António Cotrim / Lusa

O líder parlamentar do Partido Comunista Português (PCP), João Oliveira

O PCP acusou hoje Governo, PS e grupos económicos de chantagem sobre o parlamento e as autarquias por causa do novo aeroporto do Montijo, a que os comunistas dizem não ceder, e insistiu na opção por Alcochete.

Numa conferência de imprensa no parlamento, o líder parlamentar do PCP, João Oliveira, afirmou que o seu partido “não só não aceita como não cede à chantagem que o Governo PS e os grupos económicos procuram fazer sobre as autarquias e a Assembleia da República”.

A mudança da lei, que dá às autarquias envolvidas, Moita e Seixal, no distrito de Setúbal, que são da CDU, o direito a vetar o avanço do projeto, é defendida pelo ministro das Infraestruturas, Pedro Nuno Santos, e o chefe do Governo já alertou que abandonar a opção pelo Montijo tem custos muito elevados.

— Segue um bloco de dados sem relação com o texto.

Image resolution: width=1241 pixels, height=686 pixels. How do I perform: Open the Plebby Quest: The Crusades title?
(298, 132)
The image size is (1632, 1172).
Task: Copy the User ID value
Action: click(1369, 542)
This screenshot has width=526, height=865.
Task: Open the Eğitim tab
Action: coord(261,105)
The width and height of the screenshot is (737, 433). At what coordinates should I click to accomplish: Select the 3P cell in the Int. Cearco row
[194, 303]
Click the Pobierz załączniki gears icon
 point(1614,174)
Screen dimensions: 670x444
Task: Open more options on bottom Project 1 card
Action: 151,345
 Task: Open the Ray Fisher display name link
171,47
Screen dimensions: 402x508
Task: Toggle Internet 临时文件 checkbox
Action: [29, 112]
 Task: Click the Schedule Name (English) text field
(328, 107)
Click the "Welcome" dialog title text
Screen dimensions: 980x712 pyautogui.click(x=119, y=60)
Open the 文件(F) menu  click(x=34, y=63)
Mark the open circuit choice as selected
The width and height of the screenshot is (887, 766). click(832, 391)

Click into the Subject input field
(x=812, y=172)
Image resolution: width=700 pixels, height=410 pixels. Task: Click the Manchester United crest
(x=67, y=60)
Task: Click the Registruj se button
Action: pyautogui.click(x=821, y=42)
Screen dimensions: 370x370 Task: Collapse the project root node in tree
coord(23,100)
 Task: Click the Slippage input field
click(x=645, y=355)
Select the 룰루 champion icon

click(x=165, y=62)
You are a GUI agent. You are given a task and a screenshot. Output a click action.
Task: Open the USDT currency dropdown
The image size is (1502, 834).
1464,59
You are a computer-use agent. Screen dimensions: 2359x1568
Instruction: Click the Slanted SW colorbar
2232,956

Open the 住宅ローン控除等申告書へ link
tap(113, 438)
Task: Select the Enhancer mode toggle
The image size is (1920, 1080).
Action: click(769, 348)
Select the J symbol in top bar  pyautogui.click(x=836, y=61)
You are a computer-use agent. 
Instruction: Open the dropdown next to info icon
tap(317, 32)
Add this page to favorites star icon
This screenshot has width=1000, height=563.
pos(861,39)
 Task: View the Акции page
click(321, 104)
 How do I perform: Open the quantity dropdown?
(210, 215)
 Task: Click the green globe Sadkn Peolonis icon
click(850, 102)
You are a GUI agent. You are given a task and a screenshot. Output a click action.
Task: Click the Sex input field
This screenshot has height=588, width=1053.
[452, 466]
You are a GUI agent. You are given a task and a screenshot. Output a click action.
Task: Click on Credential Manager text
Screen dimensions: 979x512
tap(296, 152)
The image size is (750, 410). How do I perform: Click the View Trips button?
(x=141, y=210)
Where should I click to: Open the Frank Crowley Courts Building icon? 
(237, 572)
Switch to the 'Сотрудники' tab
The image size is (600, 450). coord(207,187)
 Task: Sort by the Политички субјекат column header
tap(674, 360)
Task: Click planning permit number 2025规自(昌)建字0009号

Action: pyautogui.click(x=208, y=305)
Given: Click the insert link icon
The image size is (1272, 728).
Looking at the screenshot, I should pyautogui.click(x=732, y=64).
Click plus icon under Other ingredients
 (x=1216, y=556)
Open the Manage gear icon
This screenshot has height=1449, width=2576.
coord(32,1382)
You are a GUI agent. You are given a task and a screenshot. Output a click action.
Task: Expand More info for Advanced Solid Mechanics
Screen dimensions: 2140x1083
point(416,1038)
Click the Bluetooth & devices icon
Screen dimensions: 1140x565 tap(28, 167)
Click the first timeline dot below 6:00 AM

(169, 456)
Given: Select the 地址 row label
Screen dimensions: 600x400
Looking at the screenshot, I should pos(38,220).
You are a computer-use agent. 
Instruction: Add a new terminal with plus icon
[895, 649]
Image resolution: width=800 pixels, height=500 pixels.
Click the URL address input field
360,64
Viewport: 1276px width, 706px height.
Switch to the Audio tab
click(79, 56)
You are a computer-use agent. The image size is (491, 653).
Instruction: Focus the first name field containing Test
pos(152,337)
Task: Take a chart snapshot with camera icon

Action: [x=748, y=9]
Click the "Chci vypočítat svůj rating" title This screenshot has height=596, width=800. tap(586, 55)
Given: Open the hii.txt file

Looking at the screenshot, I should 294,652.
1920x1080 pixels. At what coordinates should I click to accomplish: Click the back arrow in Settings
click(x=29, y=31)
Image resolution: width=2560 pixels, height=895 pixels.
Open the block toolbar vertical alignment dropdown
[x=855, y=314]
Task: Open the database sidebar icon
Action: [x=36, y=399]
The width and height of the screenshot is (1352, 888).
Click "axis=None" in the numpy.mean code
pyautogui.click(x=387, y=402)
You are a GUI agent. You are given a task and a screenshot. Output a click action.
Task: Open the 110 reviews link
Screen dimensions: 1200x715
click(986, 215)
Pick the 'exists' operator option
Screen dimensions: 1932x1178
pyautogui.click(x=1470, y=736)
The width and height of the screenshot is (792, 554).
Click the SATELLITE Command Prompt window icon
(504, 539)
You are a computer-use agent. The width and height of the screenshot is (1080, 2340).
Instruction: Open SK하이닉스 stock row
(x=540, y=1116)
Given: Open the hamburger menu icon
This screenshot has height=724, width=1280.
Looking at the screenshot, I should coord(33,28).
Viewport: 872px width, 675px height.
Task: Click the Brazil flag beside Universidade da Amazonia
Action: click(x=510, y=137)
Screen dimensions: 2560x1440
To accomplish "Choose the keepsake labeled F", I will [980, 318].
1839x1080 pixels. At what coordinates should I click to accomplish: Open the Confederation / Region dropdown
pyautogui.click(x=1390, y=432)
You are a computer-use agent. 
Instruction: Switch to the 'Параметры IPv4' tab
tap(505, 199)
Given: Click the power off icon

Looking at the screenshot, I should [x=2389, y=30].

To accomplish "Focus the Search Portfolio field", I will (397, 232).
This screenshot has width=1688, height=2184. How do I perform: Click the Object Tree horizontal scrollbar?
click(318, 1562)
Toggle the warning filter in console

À acusação de António Costa, João Oliveira respondeu que “o que tem custos é abdicar de um investimento no campo de tiro de Alcochete”, para aí fazer o novo aeroporto, e que insistir na opção do Montijo representa uma cedência do executivo “aos interesses económicos”, como a Vinci, responsável pela gestão do aeroporto de Lisboa.

“Só quem está refém dos interesses do grande capital, desprezando as necessidades do país, é que pode admitir” o cenário de insistir em mudar a lei.

“Não é a lei que bloqueia o desenvolvimento do país e a construção de um futuro aeroporto internacional”, acrescentou João Oliveira, mas sim o PS e o Governo, como antes os do PSD e do CDS, que privatizaram a ANA – Aeroportos e “colocaram todo o setor da aviação civil nas mãos das multinacionais” e “prescindiram, por décadas, das receitas aeroportuárias” que, ao longo dos anos, garantiram a “modernização dos aeroportos nacionais”.

O deputado comunista afirmou acreditar que “por mais voltas que deem, a construção de um aeroporto internacional no campo de tiro de Alcochete

, que sirva as necessidades de desenvolvimento do país, será uma realidade futura”, tendo em conta os “diversos estudos” ao longo dos últimos anos.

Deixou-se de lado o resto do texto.